• _Task description_
Please render the entries as a numbered list, starting at the line that contains "You are a computer-use agent. 1200x675" and ending at the line that contains "(x=421, y=530)". Leave out blank lines and the pictures.

══════

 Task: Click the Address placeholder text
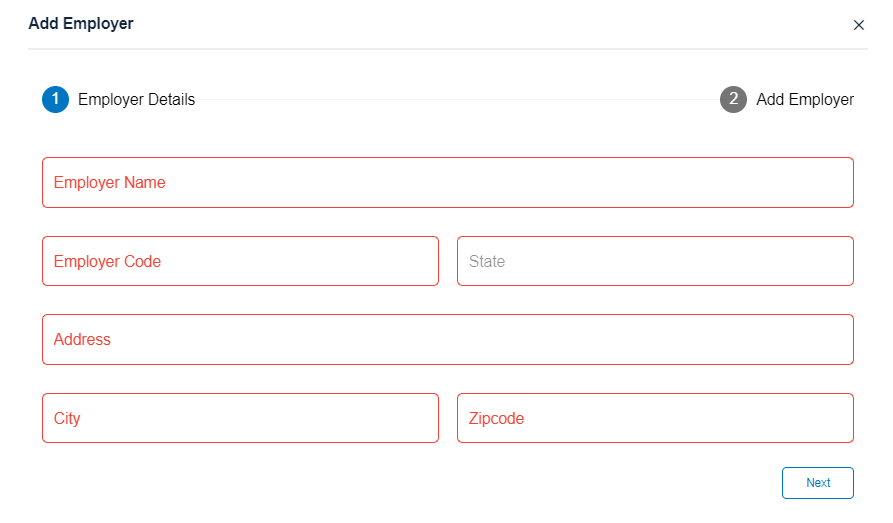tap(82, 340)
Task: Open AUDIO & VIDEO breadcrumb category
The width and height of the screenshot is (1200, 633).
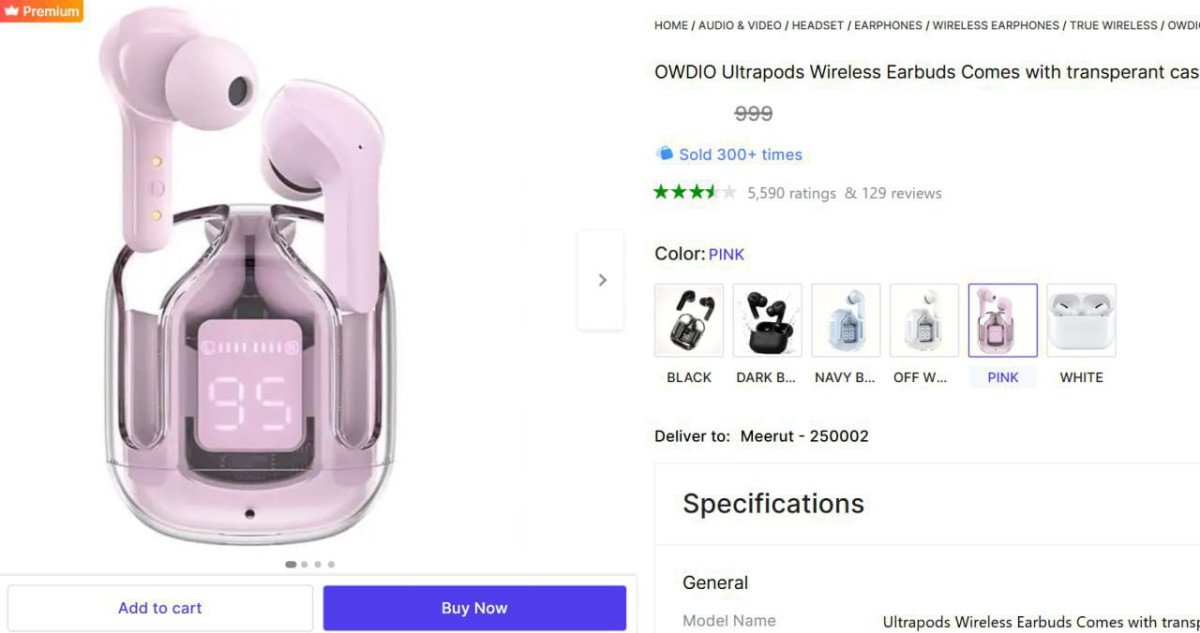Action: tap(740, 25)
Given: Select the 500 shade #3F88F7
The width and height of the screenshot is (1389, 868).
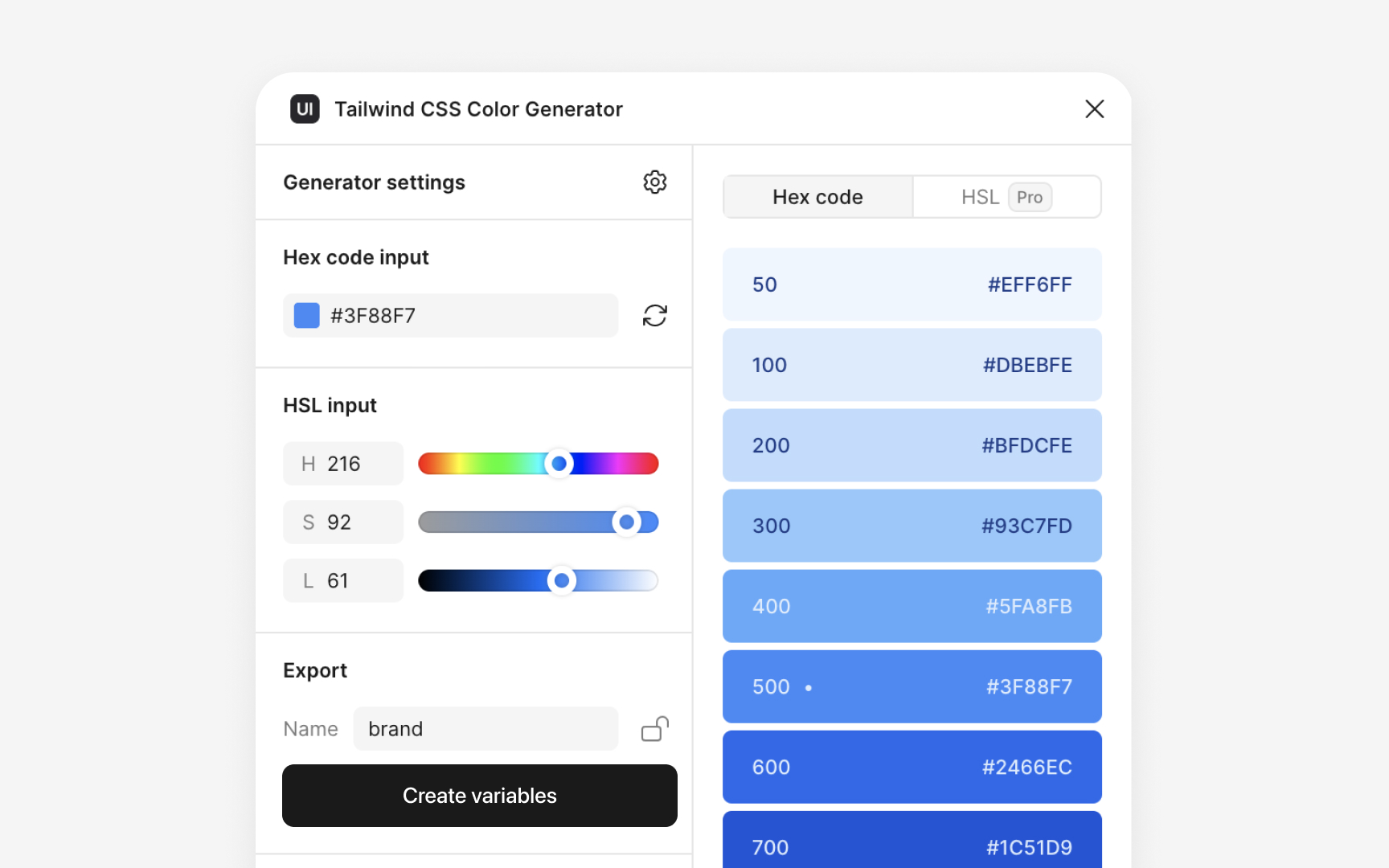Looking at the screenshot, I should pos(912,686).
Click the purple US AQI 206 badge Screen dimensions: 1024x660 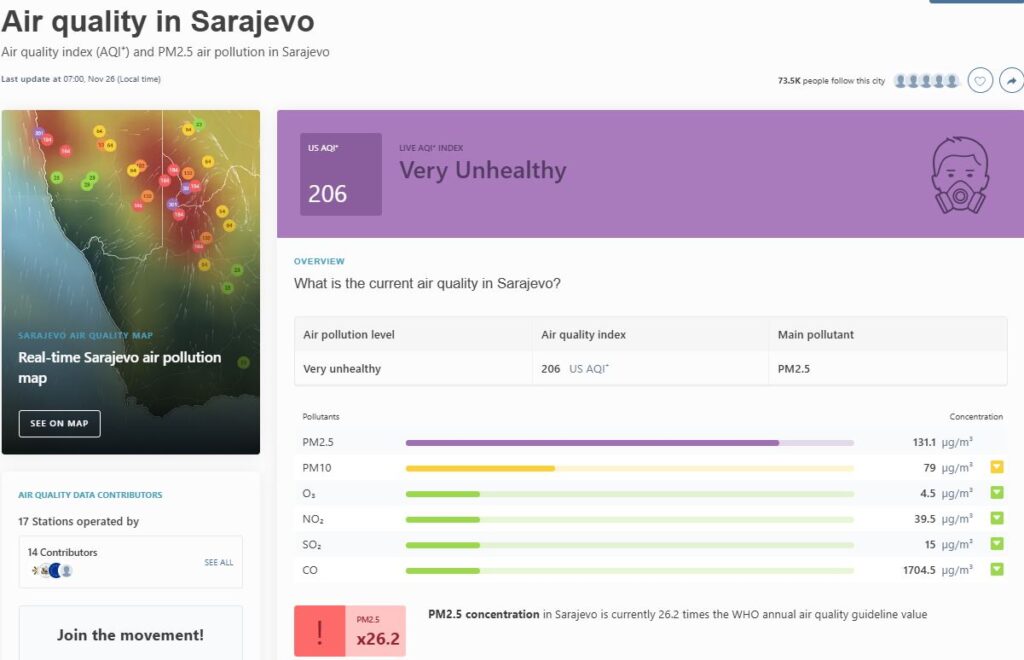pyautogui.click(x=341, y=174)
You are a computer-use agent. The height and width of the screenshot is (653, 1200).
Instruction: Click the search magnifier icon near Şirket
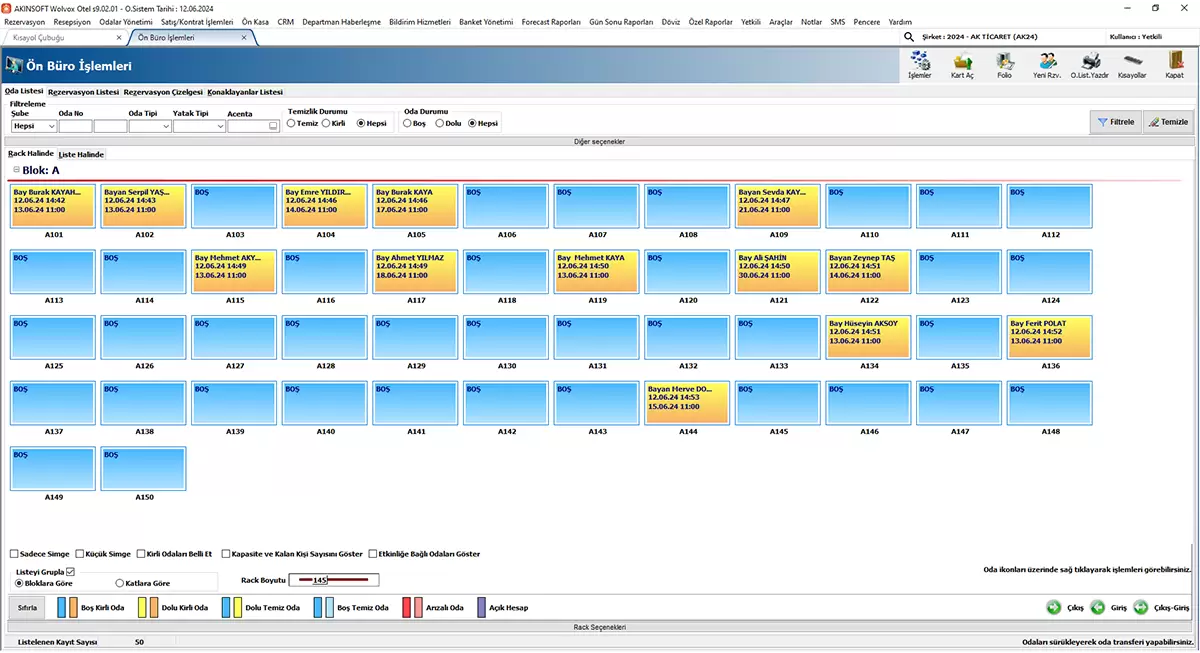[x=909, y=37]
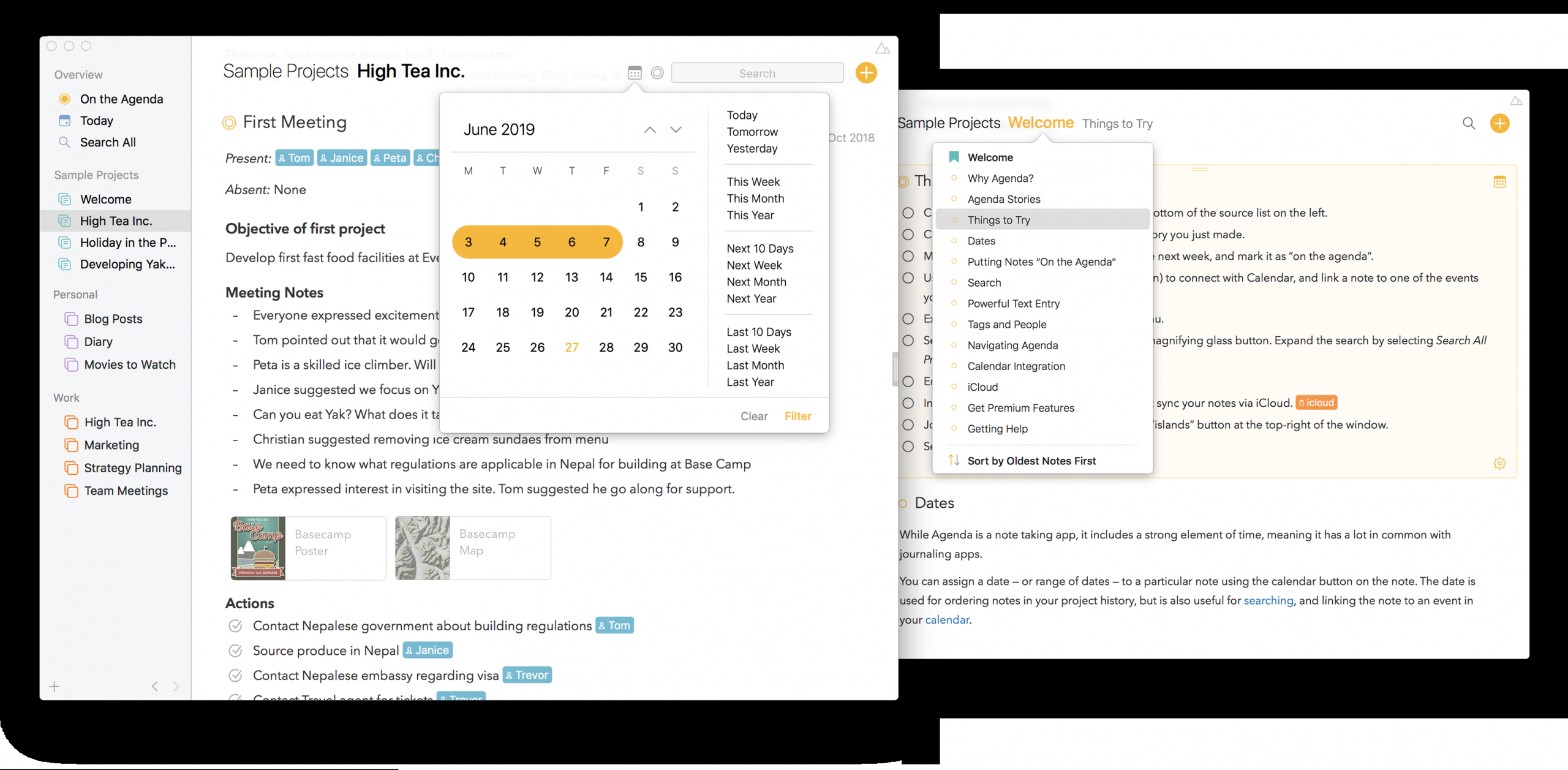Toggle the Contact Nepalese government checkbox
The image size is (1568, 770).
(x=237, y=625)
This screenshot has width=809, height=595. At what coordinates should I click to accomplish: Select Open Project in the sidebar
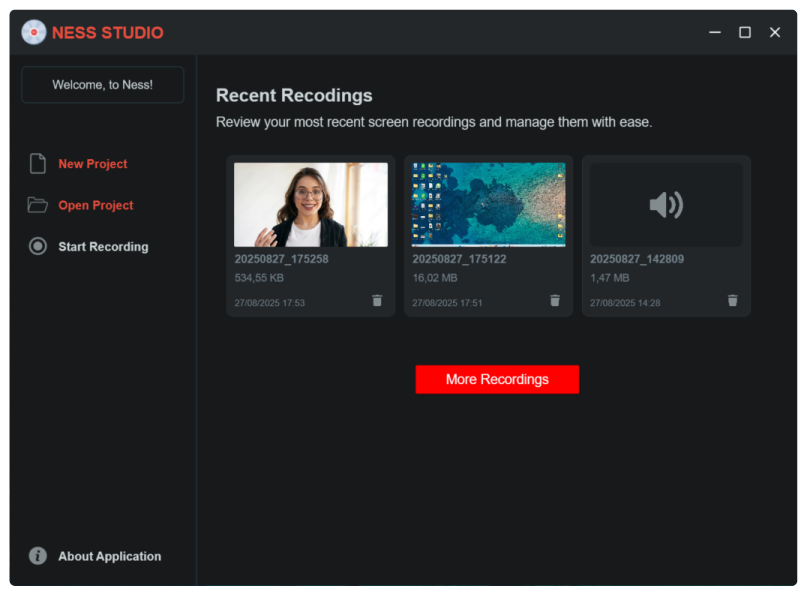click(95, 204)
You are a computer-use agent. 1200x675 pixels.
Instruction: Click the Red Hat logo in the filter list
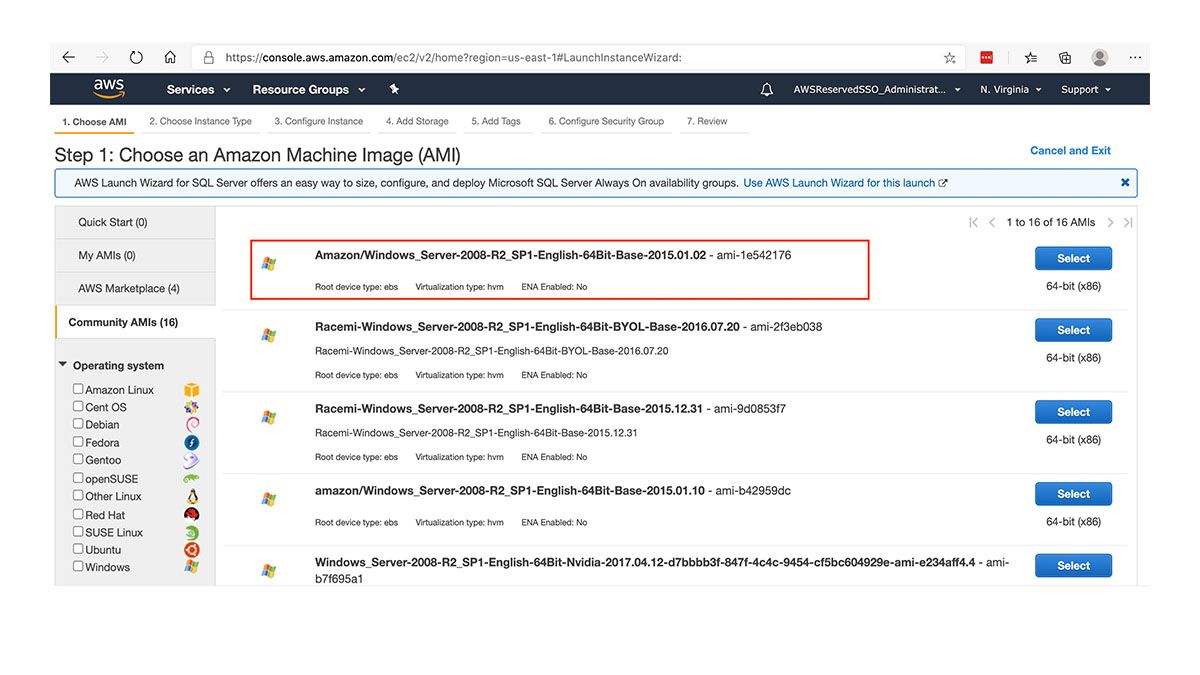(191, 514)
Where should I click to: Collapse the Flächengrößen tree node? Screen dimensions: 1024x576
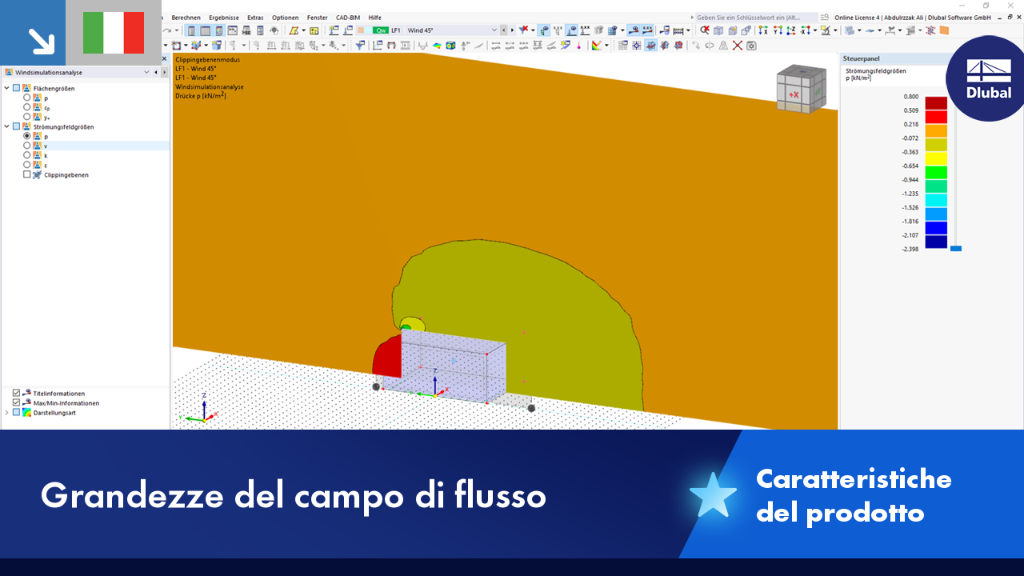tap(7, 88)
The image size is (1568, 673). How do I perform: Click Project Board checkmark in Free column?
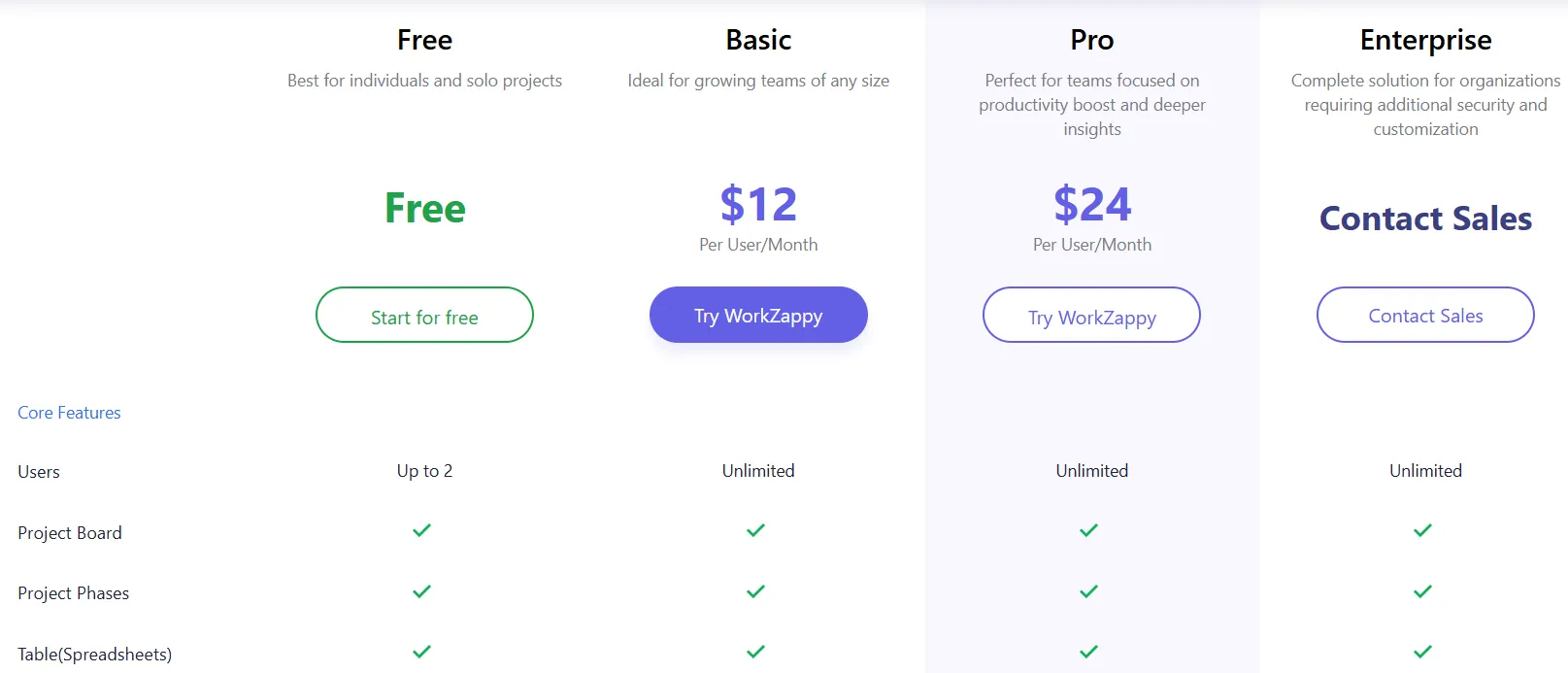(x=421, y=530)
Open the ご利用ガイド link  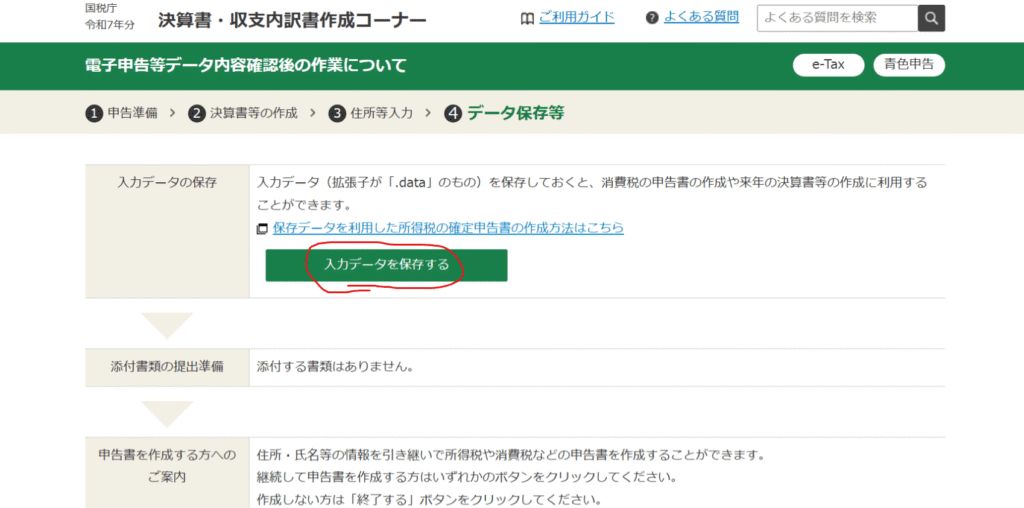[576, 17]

══════

• _Answer to the problem_
1. You are a computer-use agent. 1200x675 pixels.
2. Instruction: Click the Red Hat logo in the filter list
3. (191, 514)
4. Where should I click to: Collapse the Flächengrößen tree node? Screen dimensions: 1024x576
5. tap(7, 88)
6. The image size is (1568, 673). How do I perform: Click Project Board checkmark in Free column?
7. (x=421, y=530)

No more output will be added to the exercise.